Exercise brief: The expected response is the full set of records, unchanged.

Supplied entries:
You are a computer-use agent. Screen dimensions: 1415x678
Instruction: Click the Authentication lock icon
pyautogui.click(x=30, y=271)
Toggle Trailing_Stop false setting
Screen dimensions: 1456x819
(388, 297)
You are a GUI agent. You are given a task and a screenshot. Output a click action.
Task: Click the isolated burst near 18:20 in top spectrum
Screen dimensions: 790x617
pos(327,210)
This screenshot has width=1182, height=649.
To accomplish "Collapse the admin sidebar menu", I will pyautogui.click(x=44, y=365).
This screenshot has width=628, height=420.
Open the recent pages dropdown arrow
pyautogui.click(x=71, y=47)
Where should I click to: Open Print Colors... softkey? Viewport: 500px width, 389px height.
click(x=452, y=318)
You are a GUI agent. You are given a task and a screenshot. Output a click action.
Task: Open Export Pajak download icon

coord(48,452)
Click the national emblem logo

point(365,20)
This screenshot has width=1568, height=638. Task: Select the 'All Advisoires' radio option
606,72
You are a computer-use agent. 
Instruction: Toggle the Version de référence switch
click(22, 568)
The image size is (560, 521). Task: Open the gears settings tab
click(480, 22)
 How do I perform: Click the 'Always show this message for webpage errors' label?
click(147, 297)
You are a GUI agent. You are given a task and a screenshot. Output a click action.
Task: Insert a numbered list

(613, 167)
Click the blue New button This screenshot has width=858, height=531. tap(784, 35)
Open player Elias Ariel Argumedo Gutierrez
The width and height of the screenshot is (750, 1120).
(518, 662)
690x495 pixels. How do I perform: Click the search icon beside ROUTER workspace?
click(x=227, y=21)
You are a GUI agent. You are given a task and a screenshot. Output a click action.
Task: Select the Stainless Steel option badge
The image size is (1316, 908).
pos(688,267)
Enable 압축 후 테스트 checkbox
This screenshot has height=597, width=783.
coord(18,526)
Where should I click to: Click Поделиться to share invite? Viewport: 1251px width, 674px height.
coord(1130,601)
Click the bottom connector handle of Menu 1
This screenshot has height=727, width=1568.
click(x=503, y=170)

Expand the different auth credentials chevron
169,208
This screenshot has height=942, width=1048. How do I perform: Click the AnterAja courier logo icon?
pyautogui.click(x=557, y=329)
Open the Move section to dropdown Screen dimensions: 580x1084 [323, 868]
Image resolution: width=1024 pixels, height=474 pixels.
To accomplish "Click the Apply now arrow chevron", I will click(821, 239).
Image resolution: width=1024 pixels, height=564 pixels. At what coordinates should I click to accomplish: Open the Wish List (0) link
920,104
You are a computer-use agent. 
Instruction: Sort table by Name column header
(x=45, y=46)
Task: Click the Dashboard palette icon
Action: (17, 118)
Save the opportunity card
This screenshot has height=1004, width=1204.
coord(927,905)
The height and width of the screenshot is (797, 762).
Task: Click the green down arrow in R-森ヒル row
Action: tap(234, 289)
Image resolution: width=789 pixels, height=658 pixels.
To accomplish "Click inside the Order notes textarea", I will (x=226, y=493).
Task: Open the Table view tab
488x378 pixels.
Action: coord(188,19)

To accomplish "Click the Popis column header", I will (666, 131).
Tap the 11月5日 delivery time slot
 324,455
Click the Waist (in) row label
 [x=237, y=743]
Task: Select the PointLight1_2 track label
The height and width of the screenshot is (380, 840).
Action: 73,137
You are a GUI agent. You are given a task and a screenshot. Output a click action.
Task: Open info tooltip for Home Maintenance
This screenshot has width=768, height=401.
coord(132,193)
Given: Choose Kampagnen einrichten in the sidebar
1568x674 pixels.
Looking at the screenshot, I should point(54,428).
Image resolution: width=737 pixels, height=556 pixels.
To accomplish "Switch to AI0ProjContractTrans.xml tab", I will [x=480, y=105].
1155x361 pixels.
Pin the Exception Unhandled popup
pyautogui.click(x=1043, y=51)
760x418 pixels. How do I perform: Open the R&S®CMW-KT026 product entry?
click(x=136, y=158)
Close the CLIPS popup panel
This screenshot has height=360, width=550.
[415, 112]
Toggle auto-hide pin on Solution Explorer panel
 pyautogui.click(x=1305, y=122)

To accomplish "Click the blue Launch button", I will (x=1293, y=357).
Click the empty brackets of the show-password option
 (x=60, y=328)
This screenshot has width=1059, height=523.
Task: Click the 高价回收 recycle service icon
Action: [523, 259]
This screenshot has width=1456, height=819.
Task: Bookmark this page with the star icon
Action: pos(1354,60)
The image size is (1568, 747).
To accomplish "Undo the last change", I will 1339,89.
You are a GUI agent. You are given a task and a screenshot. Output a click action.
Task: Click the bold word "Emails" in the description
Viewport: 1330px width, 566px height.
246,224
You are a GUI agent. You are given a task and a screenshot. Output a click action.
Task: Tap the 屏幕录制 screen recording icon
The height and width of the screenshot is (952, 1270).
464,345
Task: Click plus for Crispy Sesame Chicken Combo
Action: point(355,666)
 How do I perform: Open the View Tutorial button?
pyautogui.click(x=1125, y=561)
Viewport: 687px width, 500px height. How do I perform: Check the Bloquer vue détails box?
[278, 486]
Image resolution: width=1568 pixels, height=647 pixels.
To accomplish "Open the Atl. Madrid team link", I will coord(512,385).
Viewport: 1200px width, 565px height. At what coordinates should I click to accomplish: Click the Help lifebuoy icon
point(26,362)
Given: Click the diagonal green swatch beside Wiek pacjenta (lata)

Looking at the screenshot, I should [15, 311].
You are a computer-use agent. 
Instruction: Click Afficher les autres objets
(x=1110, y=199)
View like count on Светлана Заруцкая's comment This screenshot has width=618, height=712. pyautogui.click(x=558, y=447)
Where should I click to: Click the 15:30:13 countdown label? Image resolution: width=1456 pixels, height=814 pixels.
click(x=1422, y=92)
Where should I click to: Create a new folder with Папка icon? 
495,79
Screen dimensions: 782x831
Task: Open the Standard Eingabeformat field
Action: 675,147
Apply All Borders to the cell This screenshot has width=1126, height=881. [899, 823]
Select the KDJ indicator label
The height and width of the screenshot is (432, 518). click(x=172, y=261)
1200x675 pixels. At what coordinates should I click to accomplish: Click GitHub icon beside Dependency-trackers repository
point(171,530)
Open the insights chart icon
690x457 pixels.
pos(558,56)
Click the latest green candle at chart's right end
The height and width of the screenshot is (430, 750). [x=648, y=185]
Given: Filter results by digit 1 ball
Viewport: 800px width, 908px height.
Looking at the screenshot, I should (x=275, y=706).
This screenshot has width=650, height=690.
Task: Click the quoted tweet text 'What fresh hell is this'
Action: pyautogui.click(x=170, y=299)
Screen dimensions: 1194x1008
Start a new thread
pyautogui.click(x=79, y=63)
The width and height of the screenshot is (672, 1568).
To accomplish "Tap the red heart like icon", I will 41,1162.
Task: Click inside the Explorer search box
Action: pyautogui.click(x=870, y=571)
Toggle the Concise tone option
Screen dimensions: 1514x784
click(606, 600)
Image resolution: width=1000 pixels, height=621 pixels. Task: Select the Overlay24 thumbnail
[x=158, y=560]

Answer space:
You are a computer-use agent. Screen dimensions: 1415x678
Instruction: Click the Authentication lock icon
pyautogui.click(x=30, y=271)
Toggle Trailing_Stop false setting
Screen dimensions: 1456x819
(388, 297)
You are a GUI agent. You are given a task and a screenshot. Output a click action.
Task: Click the isolated burst near 18:20 in top spectrum
Screen dimensions: 790x617
pos(327,210)
This screenshot has width=1182, height=649.
To accomplish "Collapse the admin sidebar menu", I will pyautogui.click(x=44, y=365).
This screenshot has width=628, height=420.
Open the recent pages dropdown arrow
pyautogui.click(x=71, y=47)
Where should I click to: Open Print Colors... softkey? Viewport: 500px width, 389px height.
click(x=452, y=318)
You are a GUI agent. You are given a task and a screenshot. Output a click action.
Task: Open Export Pajak download icon

coord(48,452)
Click the national emblem logo

point(365,20)
This screenshot has width=1568, height=638. Task: Select the 'All Advisoires' radio option
606,72
You are a computer-use agent. 
Instruction: Toggle the Version de référence switch
click(22, 568)
The image size is (560, 521). Task: Open the gears settings tab
click(480, 22)
 How do I perform: Click the 'Always show this message for webpage errors' label?
click(147, 297)
You are a GUI agent. You are given a task and a screenshot. Output a click action.
Task: Insert a numbered list

(613, 167)
Click the blue New button This screenshot has width=858, height=531. tap(784, 35)
Open player Elias Ariel Argumedo Gutierrez
The width and height of the screenshot is (750, 1120).
(518, 662)
690x495 pixels. How do I perform: Click the search icon beside ROUTER workspace?
click(x=227, y=21)
You are a GUI agent. You are given a task and a screenshot. Output a click action.
Task: Select the Stainless Steel option badge
The image size is (1316, 908).
pos(688,267)
Enable 압축 후 테스트 checkbox
This screenshot has height=597, width=783.
coord(18,526)
Where should I click to: Click Поделиться to share invite? Viewport: 1251px width, 674px height.
coord(1130,601)
Click the bottom connector handle of Menu 1
This screenshot has height=727, width=1568.
click(x=503, y=170)

Expand the different auth credentials chevron
169,208
This screenshot has height=942, width=1048. How do I perform: Click the AnterAja courier logo icon?
pyautogui.click(x=557, y=329)
Open the Move section to dropdown Screen dimensions: 580x1084 [323, 868]
Image resolution: width=1024 pixels, height=474 pixels.
To accomplish "Click the Apply now arrow chevron", I will click(821, 239).
Image resolution: width=1024 pixels, height=564 pixels. At what coordinates should I click to accomplish: Open the Wish List (0) link
920,104
You are a computer-use agent. 
Instruction: Sort table by Name column header
(x=45, y=46)
Task: Click the Dashboard palette icon
Action: (17, 118)
Save the opportunity card
This screenshot has height=1004, width=1204.
coord(927,905)
The height and width of the screenshot is (797, 762).
Task: Click the green down arrow in R-森ヒル row
Action: tap(234, 289)
Image resolution: width=789 pixels, height=658 pixels.
To accomplish "Click inside the Order notes textarea", I will (x=226, y=493).
Task: Open the Table view tab
488x378 pixels.
Action: coord(188,19)

To accomplish "Click the Popis column header", I will (666, 131).
Tap the 11月5日 delivery time slot
 324,455
Click the Waist (in) row label
 [x=237, y=743]
Task: Select the PointLight1_2 track label
The height and width of the screenshot is (380, 840).
Action: 73,137
You are a GUI agent. You are given a task and a screenshot. Output a click action.
Task: Open info tooltip for Home Maintenance
This screenshot has width=768, height=401.
coord(132,193)
Given: Choose Kampagnen einrichten in the sidebar
1568x674 pixels.
Looking at the screenshot, I should point(54,428).
Image resolution: width=737 pixels, height=556 pixels.
To accomplish "Switch to AI0ProjContractTrans.xml tab", I will [x=480, y=105].
1155x361 pixels.
Pin the Exception Unhandled popup
pyautogui.click(x=1043, y=51)
760x418 pixels. How do I perform: Open the R&S®CMW-KT026 product entry?
click(x=136, y=158)
Close the CLIPS popup panel
This screenshot has height=360, width=550.
[415, 112]
Toggle auto-hide pin on Solution Explorer panel
 pyautogui.click(x=1305, y=122)

To accomplish "Click the blue Launch button", I will (x=1293, y=357).
Click the empty brackets of the show-password option
 (x=60, y=328)
This screenshot has width=1059, height=523.
Task: Click the 高价回收 recycle service icon
Action: [523, 259]
This screenshot has width=1456, height=819.
Task: Bookmark this page with the star icon
Action: pos(1354,60)
The image size is (1568, 747).
To accomplish "Undo the last change", I will 1339,89.
You are a GUI agent. You are given a task and a screenshot. Output a click action.
Task: Click the bold word "Emails" in the description
Viewport: 1330px width, 566px height.
246,224
You are a GUI agent. You are given a task and a screenshot. Output a click action.
Task: Tap the 屏幕录制 screen recording icon
The height and width of the screenshot is (952, 1270).
464,345
Task: Click plus for Crispy Sesame Chicken Combo
Action: point(355,666)
 How do I perform: Open the View Tutorial button?
pyautogui.click(x=1125, y=561)
Viewport: 687px width, 500px height. How do I perform: Check the Bloquer vue détails box?
[278, 486]
Image resolution: width=1568 pixels, height=647 pixels.
To accomplish "Open the Atl. Madrid team link", I will coord(512,385).
Viewport: 1200px width, 565px height. At what coordinates should I click to accomplish: Click the Help lifebuoy icon
point(26,362)
Given: Click the diagonal green swatch beside Wiek pacjenta (lata)

Looking at the screenshot, I should [15, 311].
You are a computer-use agent. 
Instruction: Click Afficher les autres objets
(x=1110, y=199)
View like count on Светлана Заруцкая's comment This screenshot has width=618, height=712. pyautogui.click(x=558, y=447)
Where should I click to: Click the 15:30:13 countdown label? Image resolution: width=1456 pixels, height=814 pixels.
click(x=1422, y=92)
Where should I click to: Create a new folder with Папка icon? 
495,79
Screen dimensions: 782x831
Task: Open the Standard Eingabeformat field
Action: 675,147
Apply All Borders to the cell This screenshot has width=1126, height=881. [899, 823]
Select the KDJ indicator label
The height and width of the screenshot is (432, 518). click(x=172, y=261)
1200x675 pixels. At what coordinates should I click to accomplish: Click GitHub icon beside Dependency-trackers repository
point(171,530)
Open the insights chart icon
690x457 pixels.
pos(558,56)
Click the latest green candle at chart's right end
The height and width of the screenshot is (430, 750). [x=648, y=185]
Given: Filter results by digit 1 ball
Viewport: 800px width, 908px height.
Looking at the screenshot, I should (x=275, y=706).
This screenshot has width=650, height=690.
Task: Click the quoted tweet text 'What fresh hell is this'
Action: pyautogui.click(x=170, y=299)
Screen dimensions: 1194x1008
Start a new thread
pyautogui.click(x=79, y=63)
The width and height of the screenshot is (672, 1568).
To accomplish "Tap the red heart like icon", I will 41,1162.
Task: Click inside the Explorer search box
Action: pyautogui.click(x=870, y=571)
Toggle the Concise tone option
Screen dimensions: 1514x784
click(606, 600)
Image resolution: width=1000 pixels, height=621 pixels. Task: Select the Overlay24 thumbnail
[x=158, y=560]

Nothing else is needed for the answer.